Dear Five Year Old Daughter,
Being your mom is my most favorite thing. Ever.
But there are times I want to absolutely run away and cry.
I want to write these times down so some day you might look back on this crazy life we've been living together and laugh, cry, or maybe even appreciate the memories we've created together.
I love this age that you're in. You think you know EVERYTHING.
Sometimes I truly wonder if you do know everything, but I will never admit that to you.
There are days you out-logic your dad and I and I know you are his in some way his. (Your dad is the logical side of our relationship/family) How can a five year old out-logic me?! You my dear make it possible. You ask questions that make me even scratch my head. Like listening to music and asking "mom, why did she crash her car into a bridge? and WHY did she love it?! and WHYYYY doesn't she care?!?!"
You are at an age where I want to scream on a daily basis. Terrible twos? HA! Two's were a BREEZE! Traumatizing threes? Those don't stand a chance. Five. Five years old. There needs to be a manual for how to deal with five year olds. You're kind of a monster. You have found your voice. You have found your sassiness. You have found your limits and you know the consequences when you push them.
You don't let me go to the bathroom alone, EVER. Just the other day you came in and talked about the toilet bowl cleaner THE WHOLE TIME. Why are you so interested in the toilet bowl cleaner?!
You scare people because you think its funny and you wrestle with your dogs. I never thought my dainty little girl would ever want to wrestle with anything. You've grown up so much in the last year.
I think if I counted, you would ask 4,592 questions a day. Do you know what that does to a mom?!?!
But oh my darling, I love this age. You are so fun. You are so funny. Witty, and gorgeous, and kind and caring, and full of life. You are everything I hope to be some day when I grow up. Can you teach me how?

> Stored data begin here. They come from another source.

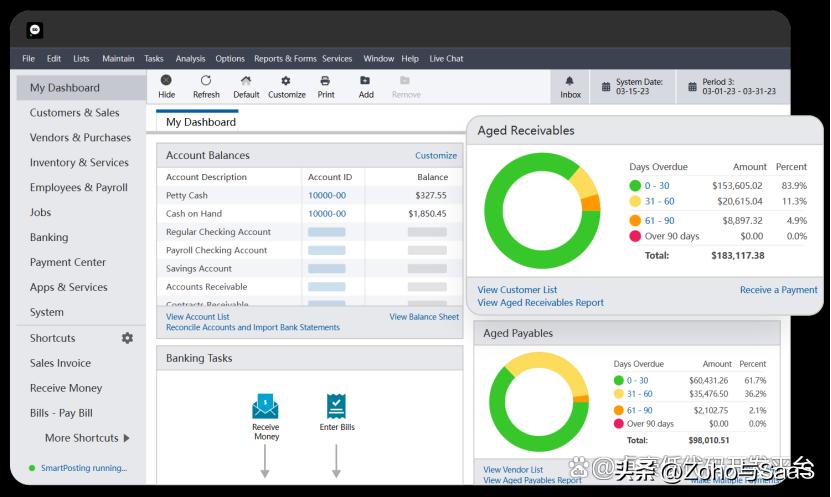Click the Enter Bills icon

point(336,407)
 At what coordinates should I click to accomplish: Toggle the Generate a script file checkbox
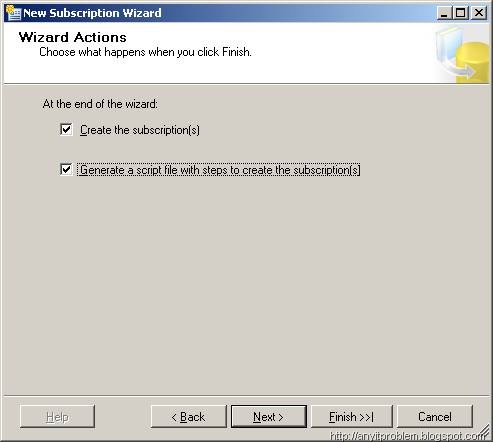coord(66,169)
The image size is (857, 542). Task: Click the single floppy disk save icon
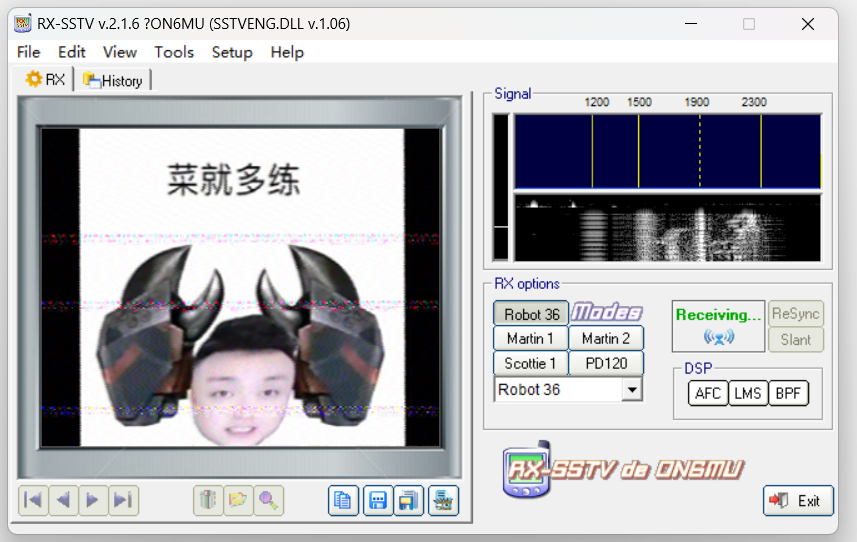pos(376,500)
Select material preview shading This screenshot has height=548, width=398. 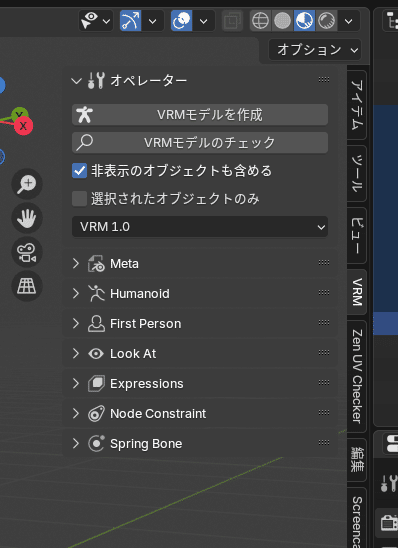304,21
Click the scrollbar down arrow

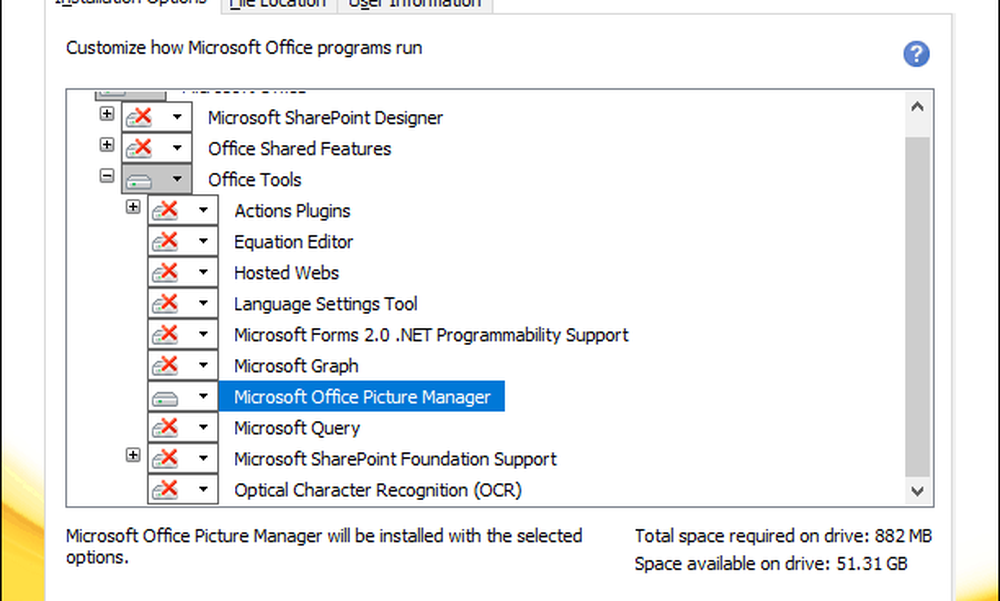917,490
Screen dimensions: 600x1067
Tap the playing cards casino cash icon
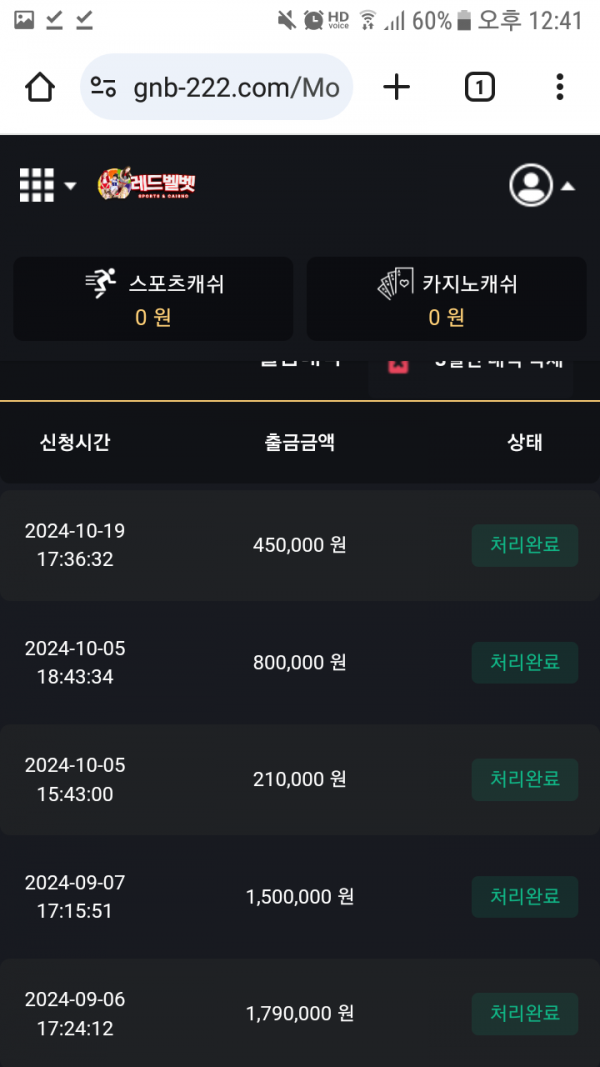(395, 285)
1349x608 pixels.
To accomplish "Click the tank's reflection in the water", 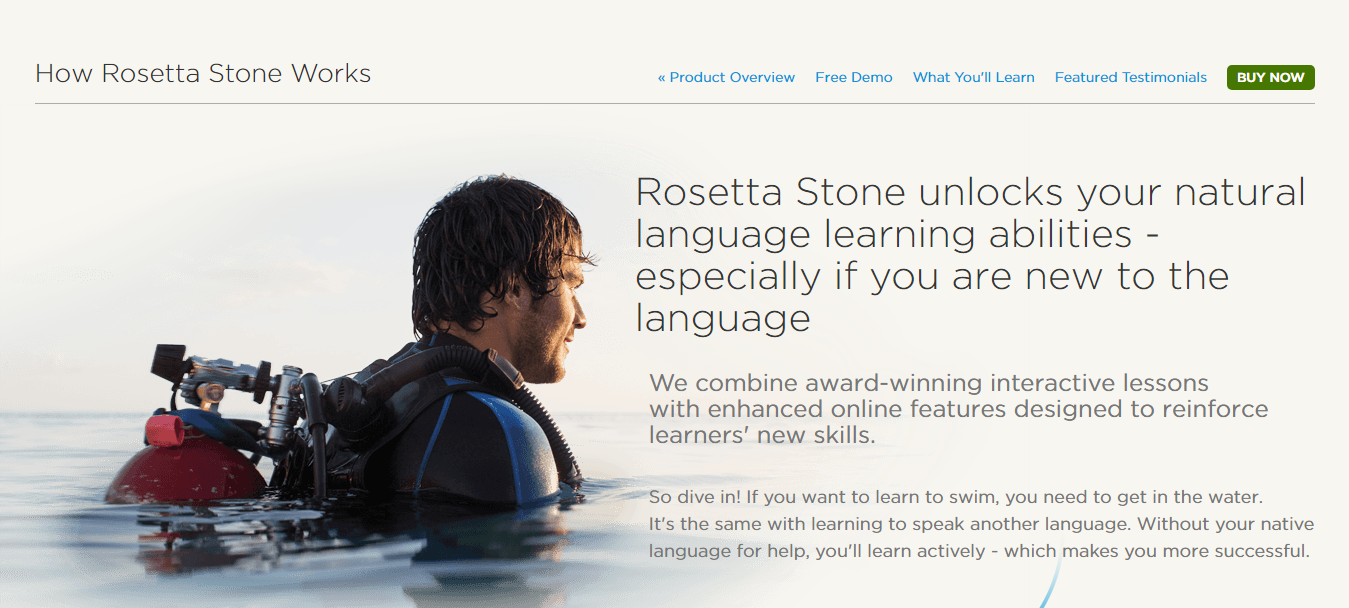I will [x=190, y=545].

I've learned more from you in the last year of your life than ever before.
Something about the way you come into my room and say "mommy, you smell like fresh flowers" or the way you hug me and say "you will always be my best friend".
I hope that is true, baby girl. I hope we are ALWAYS best friends.
Out of everyone I know in my entire life, I truly think you are the most kind-hearted person I know. You care so much about others, how they are feeling, and how things will make them feel in the long run. Even on the days I want to rip my hair out because of you, you look at me with this look. It's almost like you know i'm losing my cool. You always tend to say "I love you mommy" right at the perfect time. You are at the age where you are attached to my hip. You want to do everything i'm doing. If i'm wearing a dress that day, you want to be wearing a dress. If you have picked out a dress, you want me to put one on. Are you sensing a theme? You LOVE dresses, little one. I love how girly you are. I always wanted a girly girl.
Five years old has been such a challenge yet exiting age for me. Everyday I wake up wondering what funny thing will come out of your mouth or what melt down you might have because of something silly. Thank you for giving me this life. Thank you for making each day worth it. Being your mom has been the greatest blessing i've ever received and I can't wait to watch you grow up into the wonderful girl you are becoming. You'll always be my best friend.
I'll love you forever, i'll like you for always, as long as I'm living, my baby you'll be. (I really love when you make me sing that to you before bed or when you're scared. I cry every time, but for some reason you love it.)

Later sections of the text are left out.